Exercise prompt.
State the number of lines in the listing that contain "will". No further words are expected.

Dataset entries.
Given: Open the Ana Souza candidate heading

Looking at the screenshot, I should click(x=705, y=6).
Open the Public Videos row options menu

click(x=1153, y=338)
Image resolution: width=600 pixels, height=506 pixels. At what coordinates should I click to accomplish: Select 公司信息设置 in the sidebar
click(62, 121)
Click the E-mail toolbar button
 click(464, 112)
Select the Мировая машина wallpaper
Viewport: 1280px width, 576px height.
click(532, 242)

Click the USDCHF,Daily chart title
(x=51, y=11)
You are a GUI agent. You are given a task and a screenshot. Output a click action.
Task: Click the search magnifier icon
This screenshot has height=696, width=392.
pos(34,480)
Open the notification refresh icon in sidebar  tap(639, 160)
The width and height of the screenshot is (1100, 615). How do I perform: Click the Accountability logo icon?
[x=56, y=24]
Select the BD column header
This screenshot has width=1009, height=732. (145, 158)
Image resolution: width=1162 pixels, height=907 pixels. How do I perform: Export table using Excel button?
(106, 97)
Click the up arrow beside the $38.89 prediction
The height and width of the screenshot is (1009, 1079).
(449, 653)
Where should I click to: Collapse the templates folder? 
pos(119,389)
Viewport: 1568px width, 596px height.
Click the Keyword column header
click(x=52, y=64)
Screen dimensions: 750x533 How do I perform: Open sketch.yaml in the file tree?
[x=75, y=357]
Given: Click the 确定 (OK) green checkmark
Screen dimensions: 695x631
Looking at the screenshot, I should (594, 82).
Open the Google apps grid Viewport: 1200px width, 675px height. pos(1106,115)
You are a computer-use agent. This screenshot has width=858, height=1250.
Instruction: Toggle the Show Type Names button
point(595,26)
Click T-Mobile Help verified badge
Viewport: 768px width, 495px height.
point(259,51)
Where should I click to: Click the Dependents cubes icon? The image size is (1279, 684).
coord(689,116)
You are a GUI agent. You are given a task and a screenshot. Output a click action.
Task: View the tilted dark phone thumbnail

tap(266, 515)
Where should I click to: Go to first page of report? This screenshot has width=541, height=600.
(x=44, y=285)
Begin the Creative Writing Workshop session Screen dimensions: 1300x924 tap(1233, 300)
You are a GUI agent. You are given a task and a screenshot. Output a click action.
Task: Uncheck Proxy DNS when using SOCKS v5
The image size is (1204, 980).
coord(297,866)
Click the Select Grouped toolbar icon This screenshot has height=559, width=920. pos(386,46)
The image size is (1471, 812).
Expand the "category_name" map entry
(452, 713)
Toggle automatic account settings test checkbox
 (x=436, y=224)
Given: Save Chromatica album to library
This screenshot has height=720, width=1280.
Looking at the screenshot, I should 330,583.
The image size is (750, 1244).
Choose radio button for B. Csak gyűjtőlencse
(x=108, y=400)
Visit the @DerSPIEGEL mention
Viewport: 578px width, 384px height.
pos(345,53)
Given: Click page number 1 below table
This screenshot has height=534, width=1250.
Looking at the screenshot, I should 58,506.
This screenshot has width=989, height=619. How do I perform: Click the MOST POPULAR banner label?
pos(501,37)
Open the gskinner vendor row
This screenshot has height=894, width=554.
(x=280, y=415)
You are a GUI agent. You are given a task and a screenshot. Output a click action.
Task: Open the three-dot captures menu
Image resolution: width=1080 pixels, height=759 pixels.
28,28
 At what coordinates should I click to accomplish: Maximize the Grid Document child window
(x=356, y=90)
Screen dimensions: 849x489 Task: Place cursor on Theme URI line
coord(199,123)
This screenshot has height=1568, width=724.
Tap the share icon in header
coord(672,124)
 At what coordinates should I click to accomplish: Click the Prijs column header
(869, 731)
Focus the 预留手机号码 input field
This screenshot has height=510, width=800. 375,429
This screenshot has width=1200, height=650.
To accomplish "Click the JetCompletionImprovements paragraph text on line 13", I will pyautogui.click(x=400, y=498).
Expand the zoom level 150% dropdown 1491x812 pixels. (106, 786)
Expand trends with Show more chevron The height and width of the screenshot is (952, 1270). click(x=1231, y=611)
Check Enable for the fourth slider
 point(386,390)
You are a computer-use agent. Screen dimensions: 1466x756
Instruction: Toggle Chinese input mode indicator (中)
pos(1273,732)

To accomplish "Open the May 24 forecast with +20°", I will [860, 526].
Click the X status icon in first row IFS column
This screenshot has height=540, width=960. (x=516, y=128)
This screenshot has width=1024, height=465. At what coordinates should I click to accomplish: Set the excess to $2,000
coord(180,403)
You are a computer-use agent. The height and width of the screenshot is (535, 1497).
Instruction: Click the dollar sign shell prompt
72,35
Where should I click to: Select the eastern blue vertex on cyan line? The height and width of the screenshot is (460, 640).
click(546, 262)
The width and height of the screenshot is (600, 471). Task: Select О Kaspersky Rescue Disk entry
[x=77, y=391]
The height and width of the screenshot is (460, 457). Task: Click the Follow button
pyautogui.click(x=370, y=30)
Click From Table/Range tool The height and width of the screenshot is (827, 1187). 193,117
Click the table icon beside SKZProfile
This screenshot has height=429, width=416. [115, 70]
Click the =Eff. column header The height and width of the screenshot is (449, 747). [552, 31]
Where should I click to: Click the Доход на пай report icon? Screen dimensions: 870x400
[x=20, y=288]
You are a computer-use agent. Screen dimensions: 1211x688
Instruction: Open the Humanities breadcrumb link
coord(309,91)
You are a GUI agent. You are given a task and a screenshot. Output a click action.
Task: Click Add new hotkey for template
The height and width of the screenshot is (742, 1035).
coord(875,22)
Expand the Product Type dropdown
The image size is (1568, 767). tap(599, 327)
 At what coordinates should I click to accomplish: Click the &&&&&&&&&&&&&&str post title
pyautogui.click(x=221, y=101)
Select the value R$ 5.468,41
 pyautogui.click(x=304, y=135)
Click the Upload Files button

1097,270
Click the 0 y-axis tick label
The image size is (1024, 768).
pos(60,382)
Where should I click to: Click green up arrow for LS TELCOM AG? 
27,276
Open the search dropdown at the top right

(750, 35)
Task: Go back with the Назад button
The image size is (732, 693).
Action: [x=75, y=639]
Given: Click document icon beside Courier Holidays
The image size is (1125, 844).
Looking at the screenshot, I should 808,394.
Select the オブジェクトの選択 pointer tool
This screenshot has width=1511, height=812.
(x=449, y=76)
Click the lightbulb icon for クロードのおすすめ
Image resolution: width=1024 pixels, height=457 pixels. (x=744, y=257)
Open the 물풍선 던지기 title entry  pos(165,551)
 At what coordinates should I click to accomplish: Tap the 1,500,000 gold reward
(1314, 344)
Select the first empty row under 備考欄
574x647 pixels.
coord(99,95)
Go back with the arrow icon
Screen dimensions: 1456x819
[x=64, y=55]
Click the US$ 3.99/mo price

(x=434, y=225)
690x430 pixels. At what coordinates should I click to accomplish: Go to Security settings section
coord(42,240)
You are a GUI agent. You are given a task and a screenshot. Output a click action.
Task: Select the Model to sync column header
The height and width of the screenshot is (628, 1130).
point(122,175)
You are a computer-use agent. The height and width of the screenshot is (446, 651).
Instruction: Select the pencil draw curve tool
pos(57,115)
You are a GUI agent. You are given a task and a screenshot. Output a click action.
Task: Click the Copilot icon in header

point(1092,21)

Reply.
2